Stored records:
=== Section Start ===
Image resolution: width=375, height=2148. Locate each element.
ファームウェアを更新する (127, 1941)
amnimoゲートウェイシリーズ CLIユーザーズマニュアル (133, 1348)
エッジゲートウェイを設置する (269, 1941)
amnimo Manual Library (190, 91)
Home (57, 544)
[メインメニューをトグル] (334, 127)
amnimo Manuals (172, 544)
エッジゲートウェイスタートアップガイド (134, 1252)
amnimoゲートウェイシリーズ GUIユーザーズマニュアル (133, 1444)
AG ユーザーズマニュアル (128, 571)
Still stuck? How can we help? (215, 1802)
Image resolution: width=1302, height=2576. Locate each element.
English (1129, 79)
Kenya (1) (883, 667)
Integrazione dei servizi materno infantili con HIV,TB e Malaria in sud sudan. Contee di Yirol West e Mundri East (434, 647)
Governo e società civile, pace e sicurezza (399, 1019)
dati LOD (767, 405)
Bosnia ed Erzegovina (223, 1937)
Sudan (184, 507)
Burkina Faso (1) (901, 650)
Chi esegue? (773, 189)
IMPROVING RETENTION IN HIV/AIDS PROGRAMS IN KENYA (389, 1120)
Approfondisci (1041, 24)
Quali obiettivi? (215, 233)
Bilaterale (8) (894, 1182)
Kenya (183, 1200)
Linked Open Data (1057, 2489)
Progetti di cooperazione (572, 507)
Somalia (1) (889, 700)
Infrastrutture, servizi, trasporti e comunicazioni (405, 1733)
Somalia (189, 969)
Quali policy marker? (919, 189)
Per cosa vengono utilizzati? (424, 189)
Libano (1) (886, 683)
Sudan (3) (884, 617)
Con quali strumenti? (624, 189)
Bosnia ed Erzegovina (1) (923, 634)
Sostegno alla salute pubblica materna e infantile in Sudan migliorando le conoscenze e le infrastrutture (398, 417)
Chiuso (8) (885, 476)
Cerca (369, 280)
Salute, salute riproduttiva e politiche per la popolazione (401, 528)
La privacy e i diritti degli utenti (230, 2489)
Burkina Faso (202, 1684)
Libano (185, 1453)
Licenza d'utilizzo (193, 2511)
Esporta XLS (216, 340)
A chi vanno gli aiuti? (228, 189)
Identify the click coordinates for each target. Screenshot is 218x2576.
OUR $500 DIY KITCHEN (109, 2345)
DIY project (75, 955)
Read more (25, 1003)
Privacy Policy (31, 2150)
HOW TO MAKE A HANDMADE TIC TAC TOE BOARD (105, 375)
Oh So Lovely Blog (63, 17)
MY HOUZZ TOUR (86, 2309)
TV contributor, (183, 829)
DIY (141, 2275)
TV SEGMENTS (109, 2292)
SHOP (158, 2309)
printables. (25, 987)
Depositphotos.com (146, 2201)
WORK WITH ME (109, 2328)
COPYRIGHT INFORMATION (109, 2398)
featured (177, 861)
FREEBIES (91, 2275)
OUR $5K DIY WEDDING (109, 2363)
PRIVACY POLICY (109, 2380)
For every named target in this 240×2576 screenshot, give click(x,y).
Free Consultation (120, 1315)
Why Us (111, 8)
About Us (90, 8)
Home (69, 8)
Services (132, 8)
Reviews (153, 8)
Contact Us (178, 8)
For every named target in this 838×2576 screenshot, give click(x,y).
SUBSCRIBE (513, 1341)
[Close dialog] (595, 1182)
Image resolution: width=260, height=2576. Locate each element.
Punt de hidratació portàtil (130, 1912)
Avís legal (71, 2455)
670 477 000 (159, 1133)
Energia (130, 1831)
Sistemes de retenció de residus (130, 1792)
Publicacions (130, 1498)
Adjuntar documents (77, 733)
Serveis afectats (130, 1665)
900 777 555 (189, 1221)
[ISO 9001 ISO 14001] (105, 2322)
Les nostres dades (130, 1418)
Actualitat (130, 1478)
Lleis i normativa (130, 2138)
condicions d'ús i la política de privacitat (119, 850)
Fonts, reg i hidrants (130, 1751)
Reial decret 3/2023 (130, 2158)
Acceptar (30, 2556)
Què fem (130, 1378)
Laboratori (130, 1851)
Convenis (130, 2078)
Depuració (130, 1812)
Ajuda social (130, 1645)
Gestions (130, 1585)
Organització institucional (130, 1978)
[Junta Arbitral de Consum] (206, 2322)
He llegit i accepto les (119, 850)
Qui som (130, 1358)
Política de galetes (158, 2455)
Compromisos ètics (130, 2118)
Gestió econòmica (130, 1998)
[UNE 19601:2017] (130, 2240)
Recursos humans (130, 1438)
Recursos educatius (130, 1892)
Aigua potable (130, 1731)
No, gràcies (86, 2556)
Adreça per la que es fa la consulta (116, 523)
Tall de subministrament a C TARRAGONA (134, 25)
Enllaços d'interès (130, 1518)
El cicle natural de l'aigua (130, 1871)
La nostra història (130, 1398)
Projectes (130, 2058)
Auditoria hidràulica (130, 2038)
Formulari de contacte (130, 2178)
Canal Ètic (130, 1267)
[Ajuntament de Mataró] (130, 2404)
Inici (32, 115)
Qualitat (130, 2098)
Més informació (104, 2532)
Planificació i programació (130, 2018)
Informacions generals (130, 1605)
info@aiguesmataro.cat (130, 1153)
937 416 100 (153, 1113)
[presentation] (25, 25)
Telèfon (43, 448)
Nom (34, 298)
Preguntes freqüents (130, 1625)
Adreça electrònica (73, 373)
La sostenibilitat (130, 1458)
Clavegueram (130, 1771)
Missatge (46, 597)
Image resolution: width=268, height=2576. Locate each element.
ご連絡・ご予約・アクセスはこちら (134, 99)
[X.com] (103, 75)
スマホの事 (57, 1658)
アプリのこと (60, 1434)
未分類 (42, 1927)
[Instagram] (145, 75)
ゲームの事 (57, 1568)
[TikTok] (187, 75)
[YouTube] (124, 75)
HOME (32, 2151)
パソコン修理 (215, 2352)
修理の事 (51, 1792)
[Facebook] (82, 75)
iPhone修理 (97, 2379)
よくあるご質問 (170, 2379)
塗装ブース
=== Section End ===
■ **PROBLEM TO WORK ON**:
Read the entries above and find each line holding the word "target". Copy it out.

■ **SOLVED PROBLEM**:
Identify the click coordinates for each target. Screenshot is 218x2576.
For every named target in this 240×2576 screenshot, give click(x,y).
For every named target in this 838×2576 screenshot, give click(x,y).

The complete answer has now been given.